When not to use these prompts

Don’t use these to test internal component logic — that’s unit / component-test territory. Don’t use them on flows that change weekly — the test cost outweighs the value.

Prompt anatomy / structure formula

Every e2e plan prompt should carry six elements:

  • Role: who the AI plays (release captain / QA lead / SRE / staff engineer).
  • Context: repo / framework / runtime / branch / diff / failing logs.
  • Goal: one concrete deliverable — checklist, plan, test file, review notes, root cause, ticket list.
  • Constraints: what AI MUST NOT do (don’t auto-fix, don’t silently rewrite, don’t guess versions).
  • Output format: numbered findings, markdown table, JSON schema, unified diff, or runnable code.
  • Examples / signal: 1-2 examples of “good” output, or what bad output looks like.

Best for

  • Choosing the 5-8 user journeys worth e2e-testing
  • Setting selector / fixture / auth conventions before writing tests
  • Stabilising a flaky suite without throwing it away
  • Adding e2e coverage on a single PR (not full suite)
  • Migrating Cypress → Playwright (or vice versa)

13 copy-ready prompt templates

1. Journey selection

You are a QA lead. Given this app description: {appDescription}, list the 5-8 user journeys worth e2e-testing. For each: (1) one-line user goal, (2) the failure mode that would lose us revenue / users, (3) entry and exit URLs, (4) data setup needed. Stop at 8. Anything else belongs in unit / component tests.

- _Raw records_:
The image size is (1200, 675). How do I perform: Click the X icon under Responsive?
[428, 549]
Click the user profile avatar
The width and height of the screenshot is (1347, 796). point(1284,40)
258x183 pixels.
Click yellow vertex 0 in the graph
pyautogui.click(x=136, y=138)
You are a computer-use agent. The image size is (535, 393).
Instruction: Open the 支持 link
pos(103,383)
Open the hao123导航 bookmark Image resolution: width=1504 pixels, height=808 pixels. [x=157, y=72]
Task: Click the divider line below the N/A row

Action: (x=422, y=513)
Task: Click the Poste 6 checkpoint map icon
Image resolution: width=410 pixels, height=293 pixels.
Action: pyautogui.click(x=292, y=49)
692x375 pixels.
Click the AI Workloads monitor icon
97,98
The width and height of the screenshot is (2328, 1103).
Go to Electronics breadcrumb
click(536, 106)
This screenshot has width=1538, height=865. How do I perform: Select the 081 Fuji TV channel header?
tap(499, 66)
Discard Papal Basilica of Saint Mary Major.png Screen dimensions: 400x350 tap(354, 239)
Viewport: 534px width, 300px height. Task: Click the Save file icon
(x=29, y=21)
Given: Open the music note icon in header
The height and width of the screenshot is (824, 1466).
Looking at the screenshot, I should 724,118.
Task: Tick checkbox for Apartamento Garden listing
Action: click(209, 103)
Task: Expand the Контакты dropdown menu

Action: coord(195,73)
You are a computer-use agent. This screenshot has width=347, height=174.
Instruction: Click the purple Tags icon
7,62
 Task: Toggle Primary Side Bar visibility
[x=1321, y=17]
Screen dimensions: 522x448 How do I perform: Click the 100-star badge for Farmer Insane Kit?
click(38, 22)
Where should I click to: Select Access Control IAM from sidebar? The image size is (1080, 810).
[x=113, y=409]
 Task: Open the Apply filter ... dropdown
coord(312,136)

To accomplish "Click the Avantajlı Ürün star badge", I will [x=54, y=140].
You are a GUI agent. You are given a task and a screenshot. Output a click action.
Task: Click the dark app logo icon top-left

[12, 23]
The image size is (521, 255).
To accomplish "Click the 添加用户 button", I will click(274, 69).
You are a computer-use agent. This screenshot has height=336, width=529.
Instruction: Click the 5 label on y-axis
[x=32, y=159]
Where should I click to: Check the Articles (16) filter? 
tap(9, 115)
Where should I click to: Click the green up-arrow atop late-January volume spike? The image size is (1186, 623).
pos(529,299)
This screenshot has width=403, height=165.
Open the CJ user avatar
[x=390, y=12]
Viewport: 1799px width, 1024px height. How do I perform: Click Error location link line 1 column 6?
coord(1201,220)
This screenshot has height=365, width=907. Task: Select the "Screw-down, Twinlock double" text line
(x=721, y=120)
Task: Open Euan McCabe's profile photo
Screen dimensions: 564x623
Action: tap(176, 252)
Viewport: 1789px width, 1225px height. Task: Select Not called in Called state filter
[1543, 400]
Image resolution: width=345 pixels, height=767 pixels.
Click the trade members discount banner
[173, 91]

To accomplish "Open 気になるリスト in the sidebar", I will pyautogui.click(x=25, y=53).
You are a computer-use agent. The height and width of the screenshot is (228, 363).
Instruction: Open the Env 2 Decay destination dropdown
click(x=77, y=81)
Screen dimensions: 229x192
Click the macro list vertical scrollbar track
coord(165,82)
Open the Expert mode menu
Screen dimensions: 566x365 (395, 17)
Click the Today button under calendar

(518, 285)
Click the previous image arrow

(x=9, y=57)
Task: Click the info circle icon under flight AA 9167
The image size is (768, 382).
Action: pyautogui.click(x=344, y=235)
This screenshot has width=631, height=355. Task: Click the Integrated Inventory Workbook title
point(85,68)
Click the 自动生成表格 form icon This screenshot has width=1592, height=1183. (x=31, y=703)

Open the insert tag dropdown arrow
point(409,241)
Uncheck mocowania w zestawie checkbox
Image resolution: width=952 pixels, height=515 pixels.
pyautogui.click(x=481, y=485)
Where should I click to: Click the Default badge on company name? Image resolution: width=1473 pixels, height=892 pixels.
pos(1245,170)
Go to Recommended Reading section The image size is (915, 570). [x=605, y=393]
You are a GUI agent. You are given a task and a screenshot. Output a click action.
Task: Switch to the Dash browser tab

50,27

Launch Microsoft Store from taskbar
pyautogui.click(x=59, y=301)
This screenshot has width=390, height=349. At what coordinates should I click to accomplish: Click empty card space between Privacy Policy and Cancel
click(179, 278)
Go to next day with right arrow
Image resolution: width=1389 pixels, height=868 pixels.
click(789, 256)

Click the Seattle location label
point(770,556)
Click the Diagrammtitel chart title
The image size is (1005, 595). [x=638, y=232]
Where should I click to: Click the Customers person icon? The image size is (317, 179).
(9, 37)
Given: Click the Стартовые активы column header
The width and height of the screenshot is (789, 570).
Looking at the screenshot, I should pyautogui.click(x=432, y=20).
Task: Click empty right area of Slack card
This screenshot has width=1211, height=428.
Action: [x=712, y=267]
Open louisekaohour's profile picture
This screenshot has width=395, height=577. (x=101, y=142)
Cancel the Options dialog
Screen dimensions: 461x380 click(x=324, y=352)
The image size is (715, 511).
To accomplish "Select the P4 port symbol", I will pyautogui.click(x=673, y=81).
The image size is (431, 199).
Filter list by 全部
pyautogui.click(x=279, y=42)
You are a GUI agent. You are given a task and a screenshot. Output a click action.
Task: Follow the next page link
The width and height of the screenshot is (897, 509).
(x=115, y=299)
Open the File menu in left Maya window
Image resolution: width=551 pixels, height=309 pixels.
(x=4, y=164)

- _Task statement_:
Extend the guide to end-to-end test prompts from the line "Anything else belongs in unit / component tests."

- _Final answer_:
Variables to swap: appDescription

2. Selector strategy

Audit these existing e2e tests for selector strategy. For each test, mark: ROLE (good — `getByRole("button", { name })`), TEST-ID (acceptable — `[data-testid]`), TEXT (acceptable for unique copy), or CSS / XPATH (bad). Replace CSS / XPATH selectors with role / text. Output a diff plan.

3. Auth fixture

Design an auth fixture for Playwright that: (1) signs in once per worker, (2) reuses the storage state across tests, (3) skips UI login for tests that don't exercise the login flow itself. Show the fixture code, the playwright.config.ts entry, and one example test consuming it.

4. Network stub strategy

For this test {testName}, decide for each network call: STUB (third-party / brittle / slow), REAL (the system-under-test's own API), or RECORD-REPLAY (rarely-changing reference data). Output a table: endpoint | strategy | reason. Don't stub our own backend except for explicit error-path tests.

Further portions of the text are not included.